Non-analyticity of the Callan-Symanzik beta-function of two-dimensional O(N) model

TL;DR

This paper investigates the non-analytic behavior of the Callan-Symanzik beta-function in the two-dimensional O(N) model, revealing slow convergence issues in perturbative expansions due to nonanalytic corrections.

Contribution

It provides a detailed analysis of the non-analyticity of the beta-function and derives its asymptotic behavior at the fixed point for different N values, supported by explicit calculations.

Findings

Beta'(g) exhibits nonanalytic behavior near the fixed point g^* for N=1 and N>2.

Explicit calculations support the derived asymptotic behaviors.

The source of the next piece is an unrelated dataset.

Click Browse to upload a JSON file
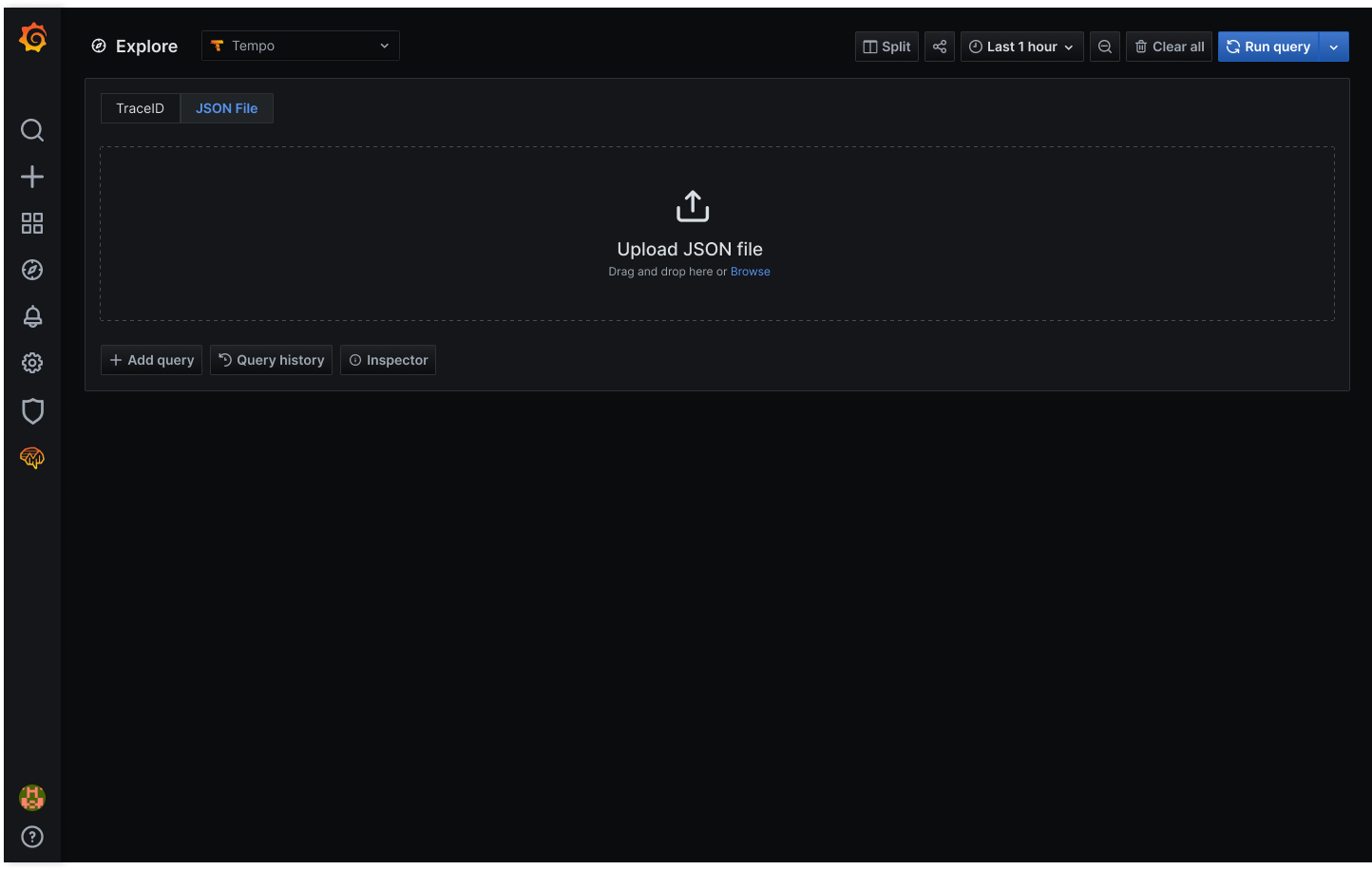The height and width of the screenshot is (870, 1372). point(751,271)
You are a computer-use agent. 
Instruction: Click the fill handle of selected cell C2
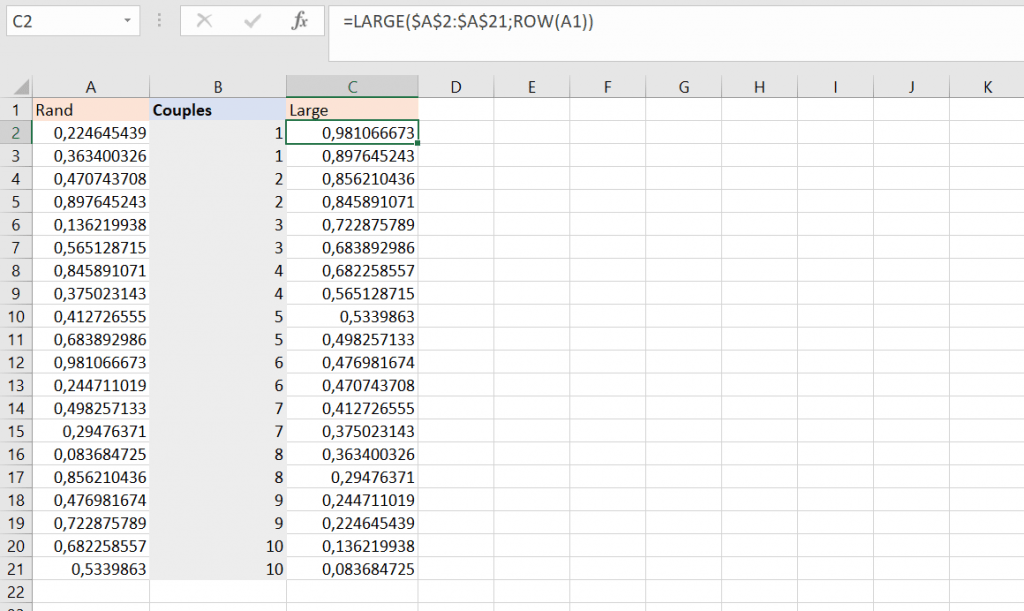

Nonanalytic corrections may cause slow convergence of perturbative series.

Abstract

We discuss the analytic properties of the Callan-Symanzik beta-function beta(g) associated with the zero-momentum four-point coupling g in the two-dimensional phi^4 model with O(N) symmetry. Using renormalization-group arguments, we derive the asymptotic behavior of beta(g) at the fixed point g^*. We argue that beta'(g) = beta'(g^*) + O(|g-g^*|^{1/7}) for N=1 and beta'(g) = beta'(g^*) + O(1/\log |g-g^*|) for N > 2. Our claim is supported by an explicit calculation in the Ising lattice model and by a 1/N calculation for the two-dimensional phi^4 theory. We discuss how these nonanalytic corrections may give rise to a slow convergence of the perturbative expansion in powers of g.